サドレルの料理スタイルは伝統をベースに、
革新的な技法を取り入れたもので、
それは刺激的な環境でした。

今は当たり前の調理器具ですが、
スチコンやパコジェット、サーモミックス、エスプーマなどに囲まれて、
まるで未来に来たように興奮しましたのを覚えています。

初めに配属されたポジションは
プリモの補助でした。
パスタとかリゾットを作る所です。

そこのポジションシェフはシモーネという19歳の巨漢の青年です。
何故か僕の知り合いの巨漢のイタリア人はシモーネとアンドレアって名前が多いんです。

シモーネは早いうちからこの業界入ったらしく
若いけど、技術もあり
何よりも頑張り屋でした。

けど若い分、時々混乱するので
僕はもっぱら、なだめ役でした。

ある日、めちゃくちゃサドレルに怒られたシモーネが拗ねて帰ってしまったので、
急遽、僕がプリモのシェフになり
何とか営業を終えました。

当時の日本にはミシュランは無く
僕にとってミシュランの星付きのレストランって
物語に出てくる様な別世界の物だったんです。

そんな星付きのレストランのお話のなかに
自分の作った料理が登場したんです。
感動に手の震えが止まりませんでした。
その時の気持ちの高鳴りは今でも強く心に刻まれています。

1週間程してシモーネが大きな体を小さく縮こませながら帰ってきました。
何故か、ポジションシェフはそのまま僕のままで
シモーネが補助になってました。
多分シモーネへの戒めだったんだと思います。

しばらくその体制は続くのですが、
アンティパストのシェフが1ヶ月程一時帰国することになったので
僕はアンティパストのシェフに移動となり
シモーネはプリモのシェフに返り咲きました。
その時のシモーネの嬉しそうな顔!
僕も嬉しかったです。

アンティパストの要はスピードで、
軽食の盛合わせを準備した後に
直ぐに前菜を出さなければいけません。

当時のサドレルは選択組み合わせのコースだったので
前菜のバリエーションも結構色々あり大変です。
てんてこまいの毎日でした。

でも営業の後半はやる事が無くなるので
片付けて、ドルチェの手伝いをしていました。

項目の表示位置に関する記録
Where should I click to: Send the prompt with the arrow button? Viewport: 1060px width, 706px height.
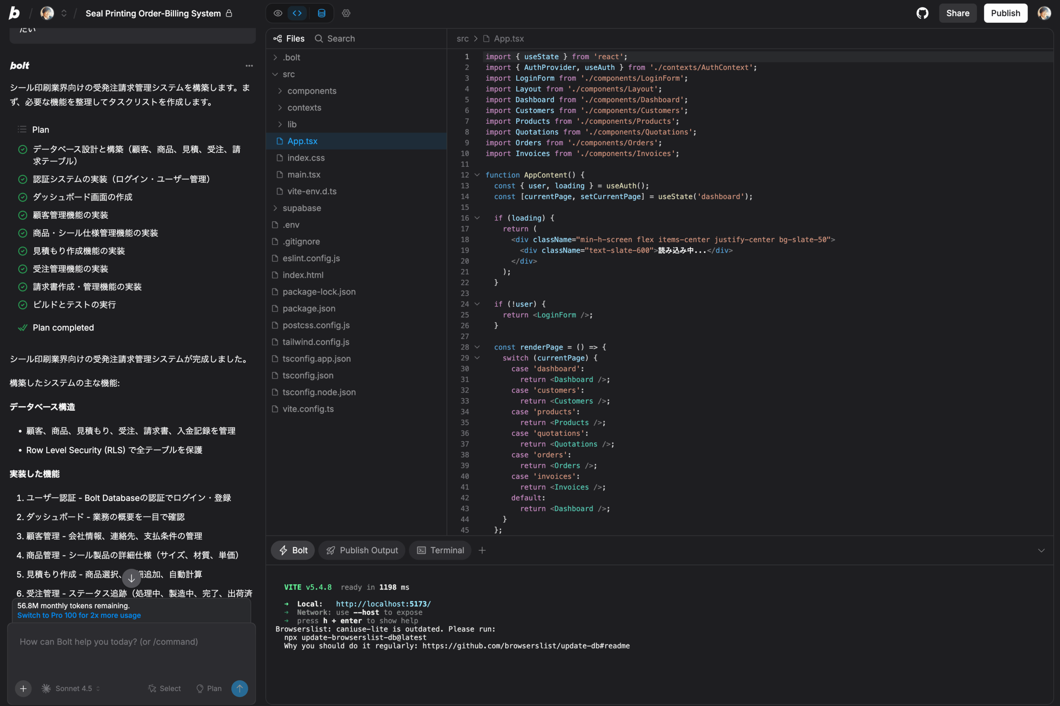239,688
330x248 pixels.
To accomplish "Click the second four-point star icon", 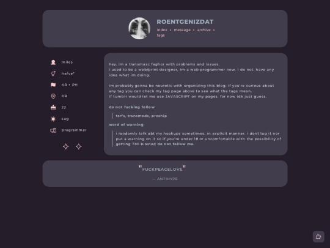I will [79, 146].
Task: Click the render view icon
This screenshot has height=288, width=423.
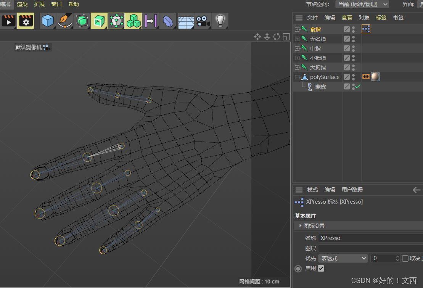Action: (x=8, y=21)
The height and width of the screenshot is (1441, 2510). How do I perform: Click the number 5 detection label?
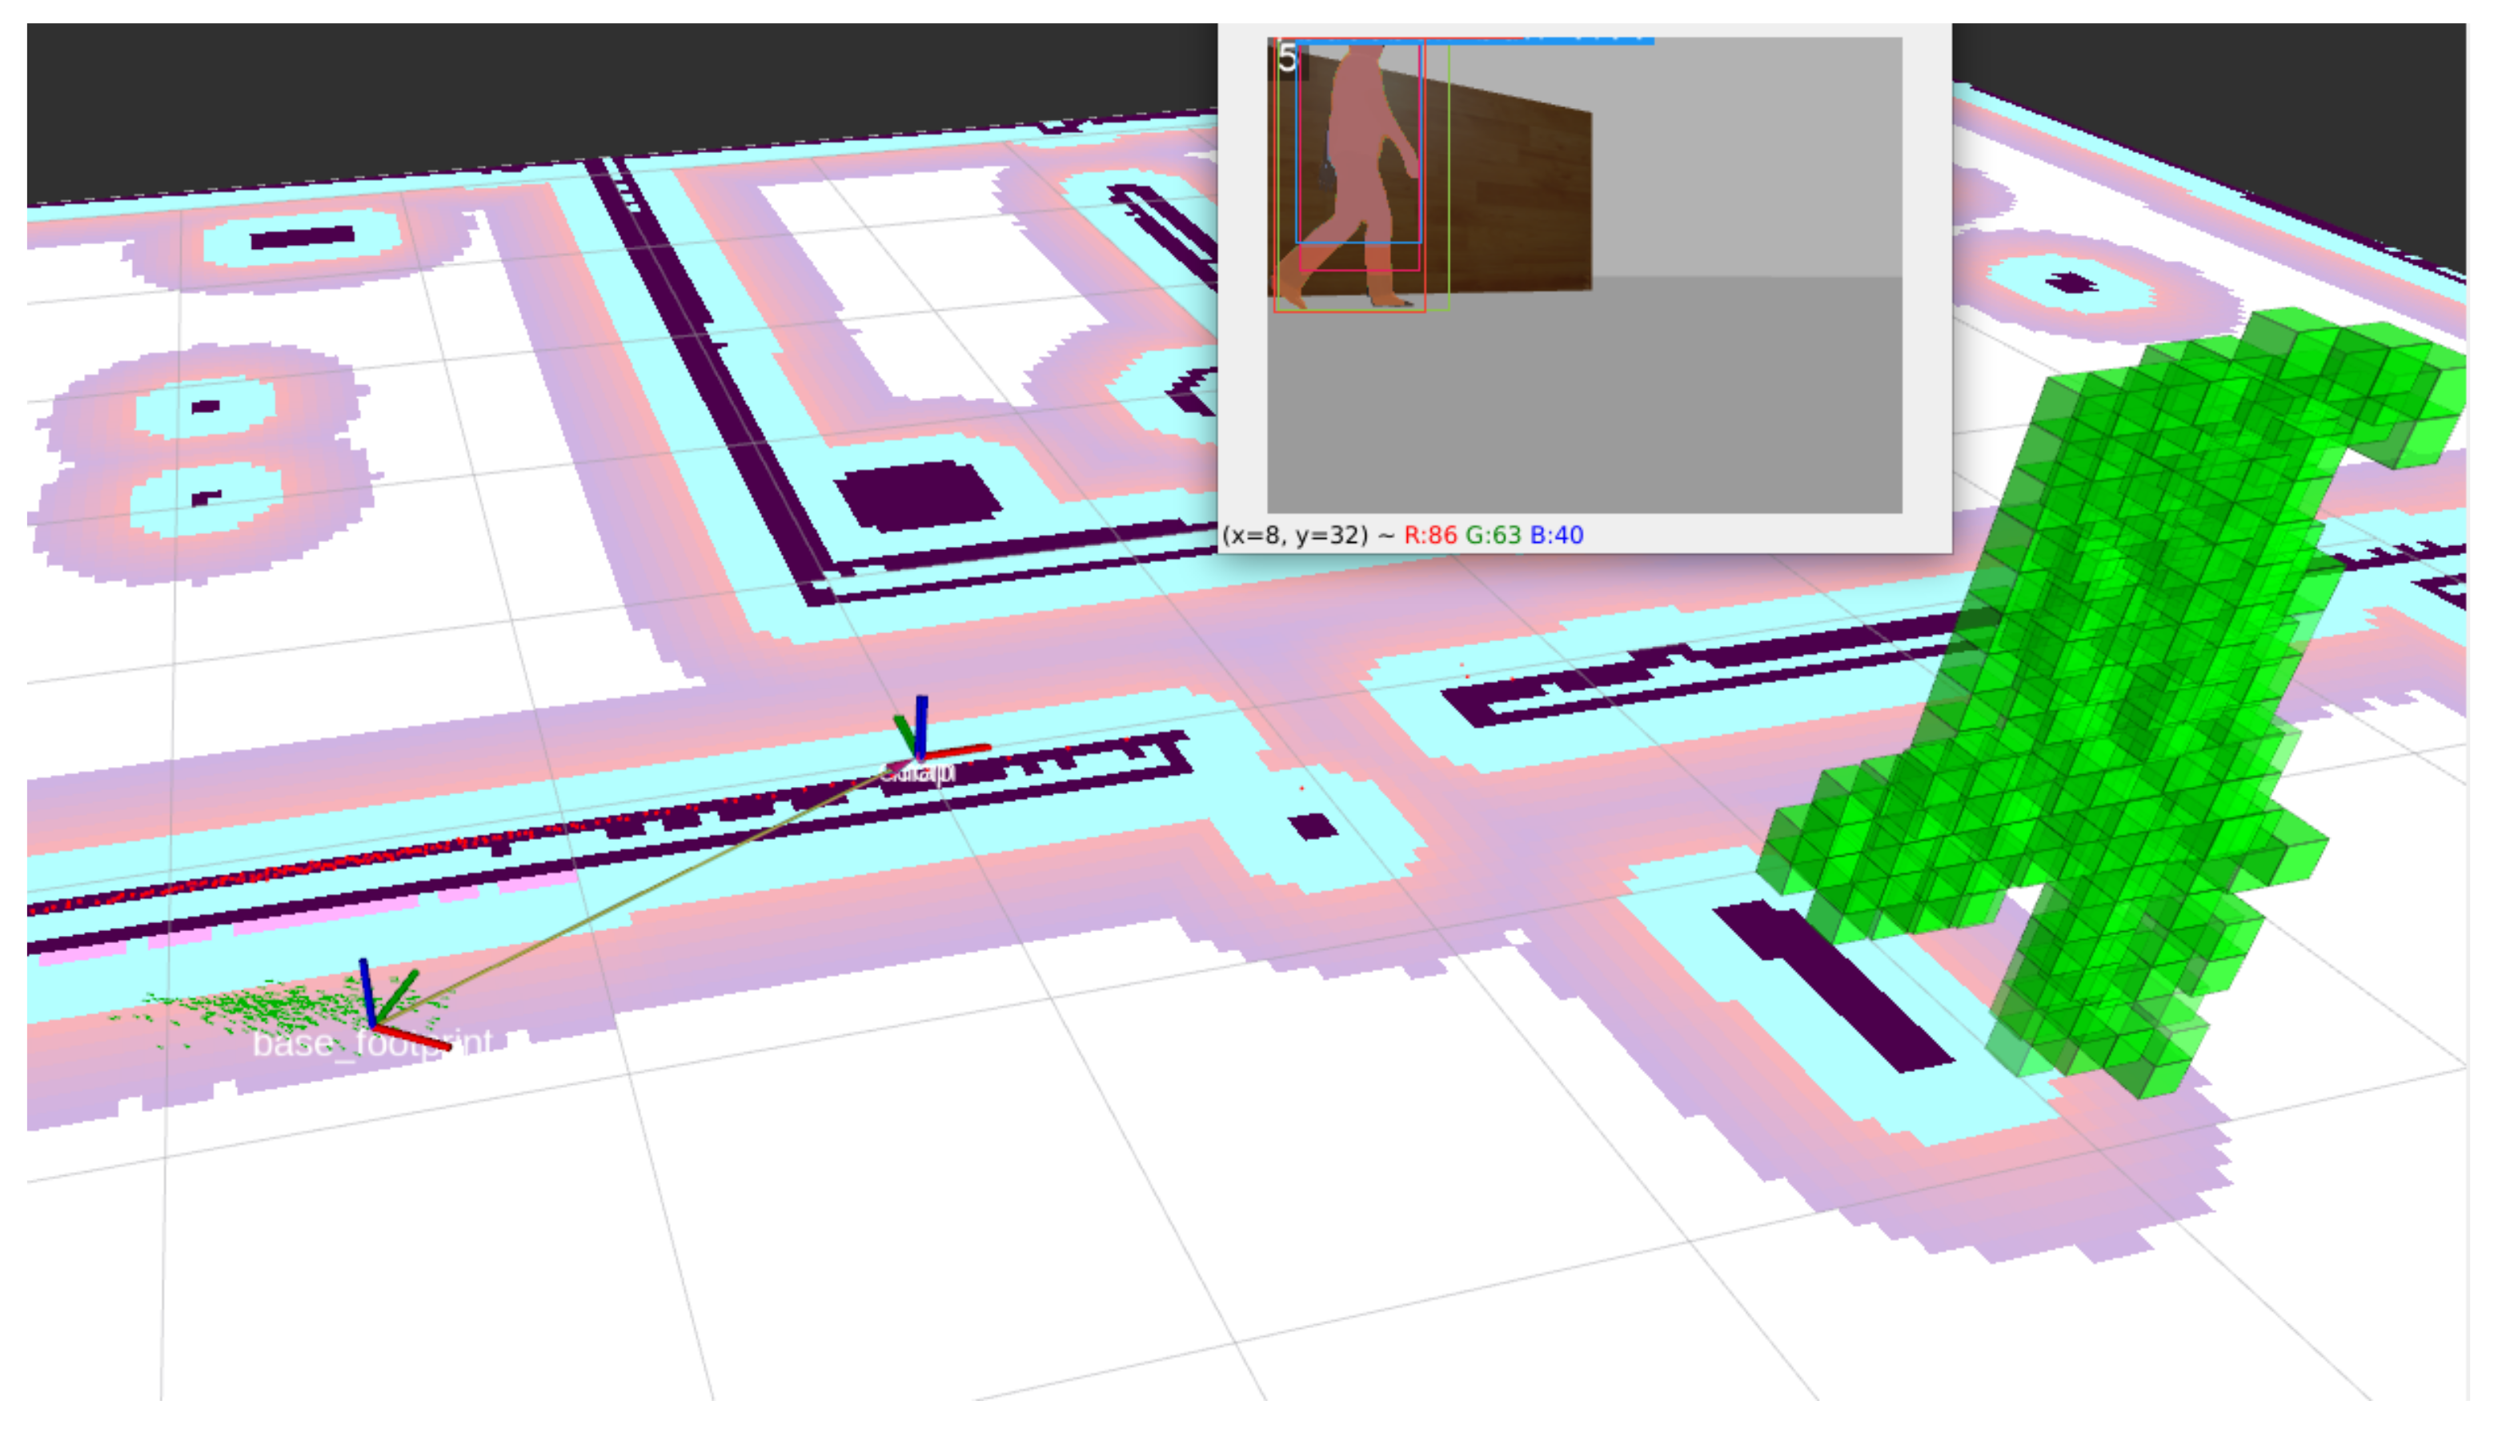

**作業指示:** サドレルの厨房についての本文から、「初めに配属されたポジションは」から「何よりも頑張り屋でした。」までをすべてそのまま引用してください。

**解答:**
初めに配属されたポジションは
プリモの補助でした。
パスタとかリゾットを作る所です。

そこのポジションシェフはシモーネという19歳の巨漢の青年です。
何故か僕の知り合いの巨漢のイタリア人はシモーネとアンドレアって名前が多いんです。

シモーネは早いうちからこの業界入ったらしく
若いけど、技術もあり
何よりも頑張り屋でした。